On Thursday we saw a continueation of Wednesday's gains. The S*P500 closed up 13.47 points to 1352.07, The Nasdasq was up 44.51 points and closed at 2360.92, while the DOW Industrials gained 108.44 points, closing at 12,378.61. Volume was high, but vastly lower than Wednesday's levels, so this would hardly qualify as any kind of bullish follow through day.
Yesterday's rally was helped along by the news that the White House and Congress have both agreed to provide heroin addicts with free samples of dope to end their withdraw pains...er I mean they are going to give the American consumer some extra money to blow. Tree cheers for stupidity, ready? Hip Hip Horrah!!! Ok, well that was only one cheer, but I'm not all that excited. Between the action that the Fed is undertaking and now congress America is starting to look more and more like a third world emerging market than ever before.
At this point in time we are in a bear market. My only concern with this is that there are a lot of people who now agree with me. The TV stations are dragging out the Prudent Bear Fund (Always bearish no matter what) guy and you are seeing the people who tell you that “In the long term equities always work out” less and less. The crowd is generally wrong, however there can be exceptions to this. Recall the bull market of the late 90's and into early 2000. Everyone knew that equities could do nothing but go up, and do so forever. It ultimatly set people up for heartbreak and loss – but for a certain amount of time the crowd was right, and right in a big way that only massive greed on the part of the crowd can produce. Is it possible that this time we will see the same thing in reverse? I don't know,and I hope not. One thing to keep in mind is that it really is not terrible right now, certainly not as bad as the media and the politicians are making it out to be. If you listen to Hillary Clinton too often you'd be pleased to look out your window and find out that the soup kitchens have not yet arrived in your neighborhood...you must be one of those lucky rich people who makes over $75,000 a year.

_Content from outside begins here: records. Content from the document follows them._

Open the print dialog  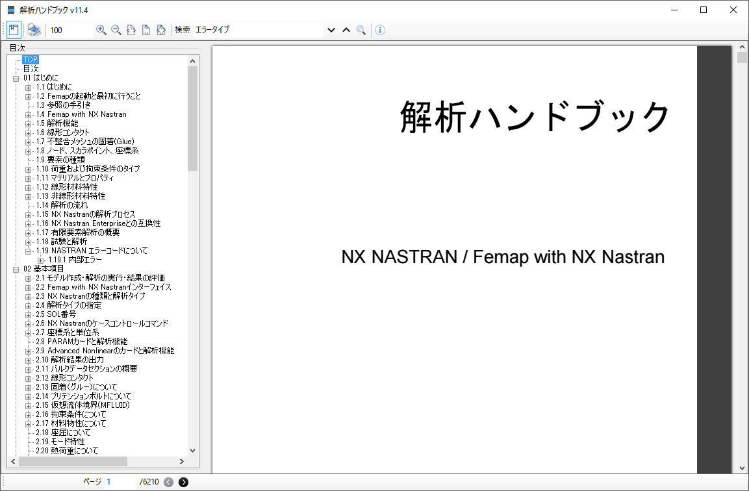(x=34, y=29)
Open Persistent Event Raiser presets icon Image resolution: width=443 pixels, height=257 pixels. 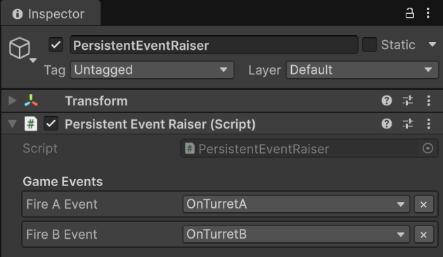[408, 124]
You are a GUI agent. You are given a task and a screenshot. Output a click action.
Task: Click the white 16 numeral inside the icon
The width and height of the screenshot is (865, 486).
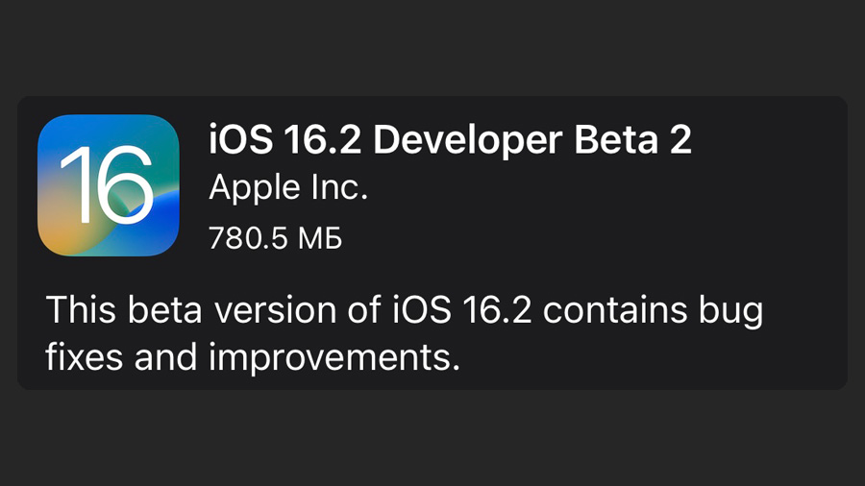click(x=107, y=184)
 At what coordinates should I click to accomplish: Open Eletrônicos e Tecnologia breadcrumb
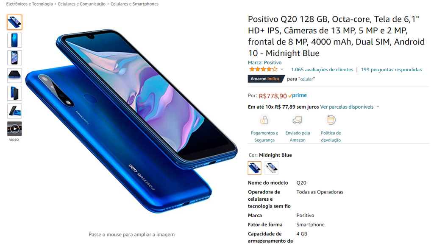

The trends overall remain down, and pretty strongly so. Next week the Fed meets again, and they are expected to lower rates half a point again. If they don't produce this rate cut then prepare to batton down the hatches. In a bear market rallies tend to be sudden and swift, often producing large gains. Its interesting to note that 7 of the 10 biggest one day moves in market history have occurred in bear markets.
Currently I think that the best course of action is a cautious one. Ive been 90% to 100% in cash on my client accounts and personal accounts since mid November, and playing with extra caution when I do come out of my bunker. I don't expect that this will change for some time. Yesterday I did buy a small amount of CSX as it broke out of a nice base and continues to show strong EPS growth, though I am a bit worried that Revenue Growth is not keeping up with Earnings, so I will be keeping in on a tight leash. Over the next few days I will also be watching the DXD (Twice Inverse DOW) for a potential entry, but as I have said caution will be my primary stance until I see a change in the market.